■ WHAT NEEDS TO BE DONE: Copy the data verbatim from the line containing "Collapse the Anclado section in the sidebar" through the line containing "[x=113, y=314]", including both of those lines. Omit the pictures from your answer.

■ RECORDS TO PROCESS:
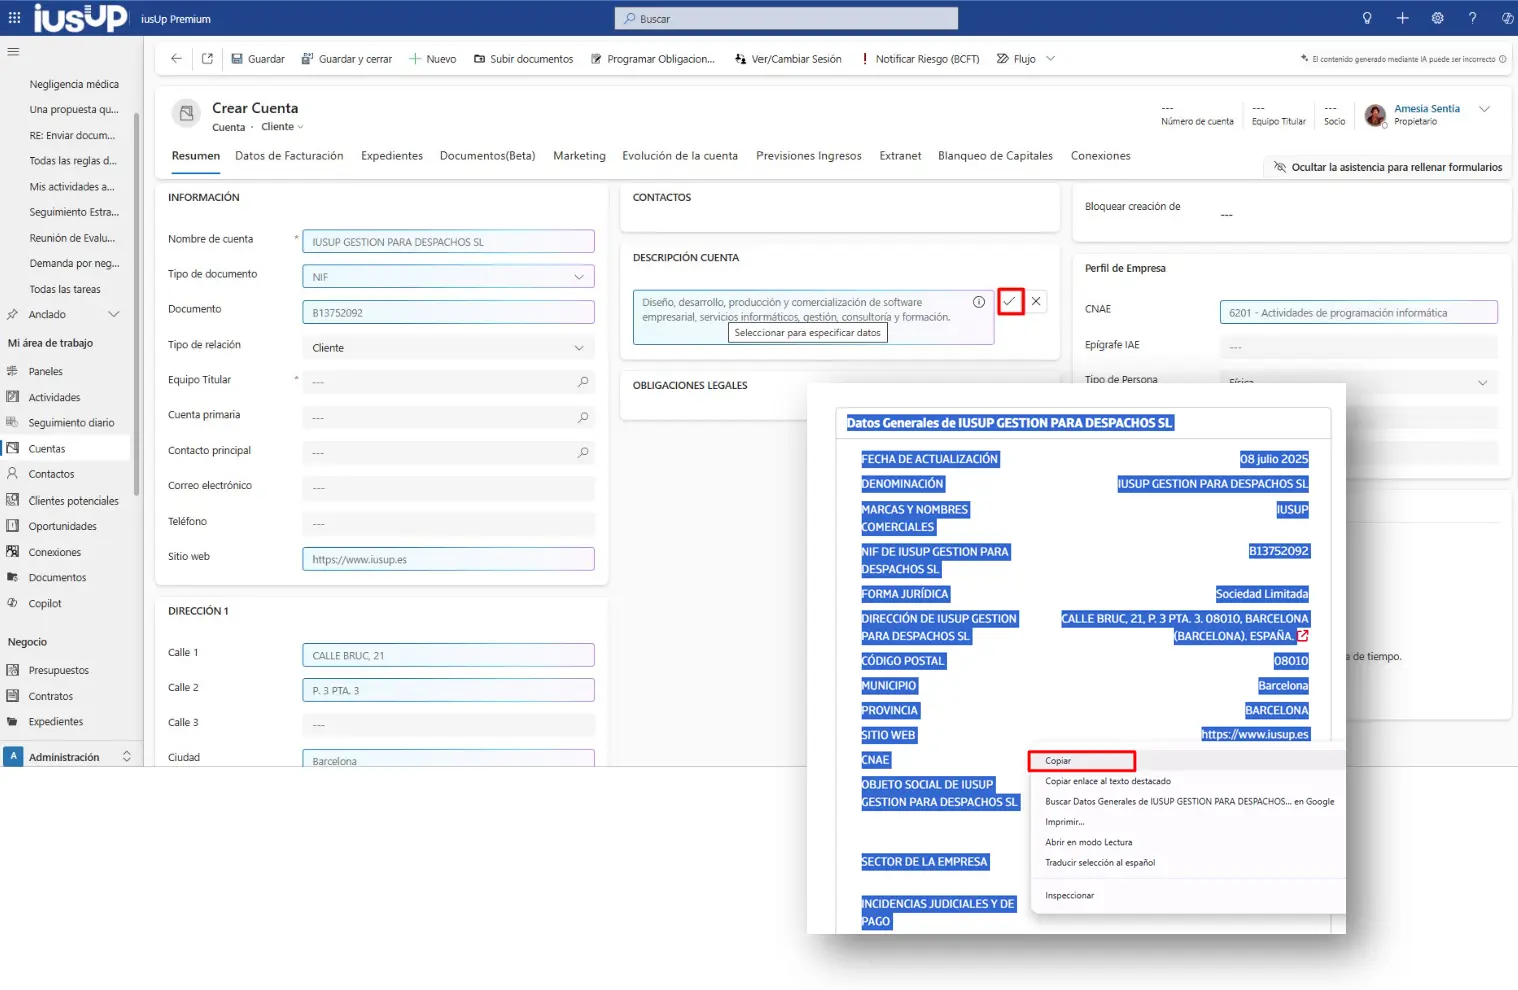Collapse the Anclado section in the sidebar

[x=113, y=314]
---
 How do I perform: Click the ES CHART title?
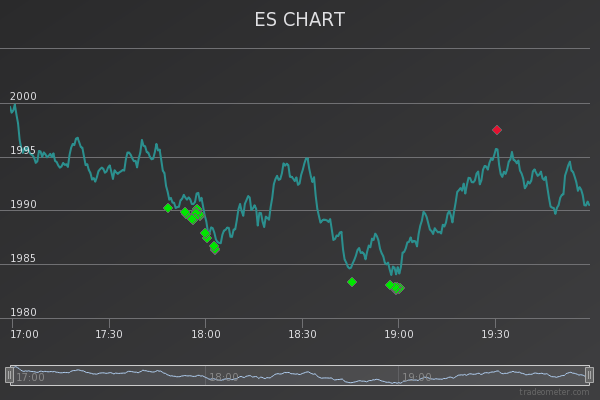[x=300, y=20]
--
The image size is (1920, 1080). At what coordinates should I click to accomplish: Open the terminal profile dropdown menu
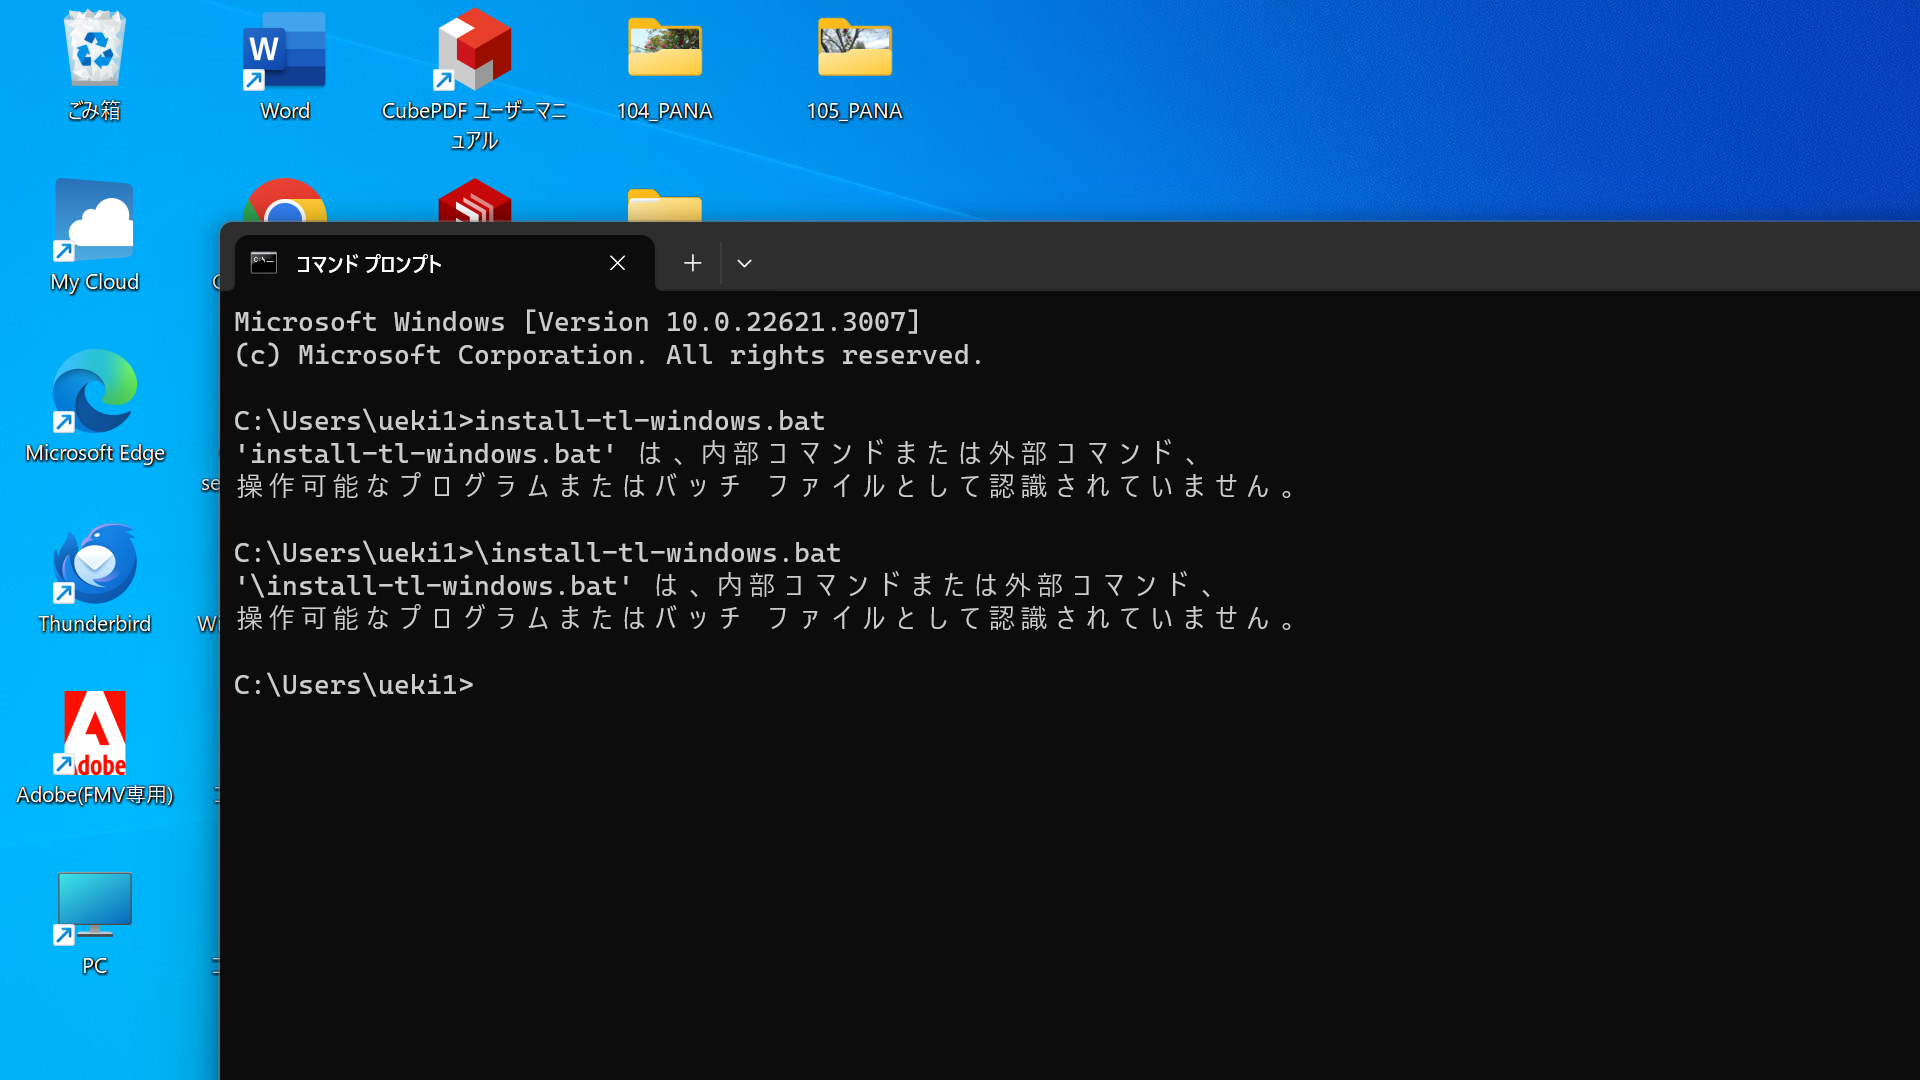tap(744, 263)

■ TASK ANSWER:
Collapse the Anclado section in the sidebar

[x=113, y=314]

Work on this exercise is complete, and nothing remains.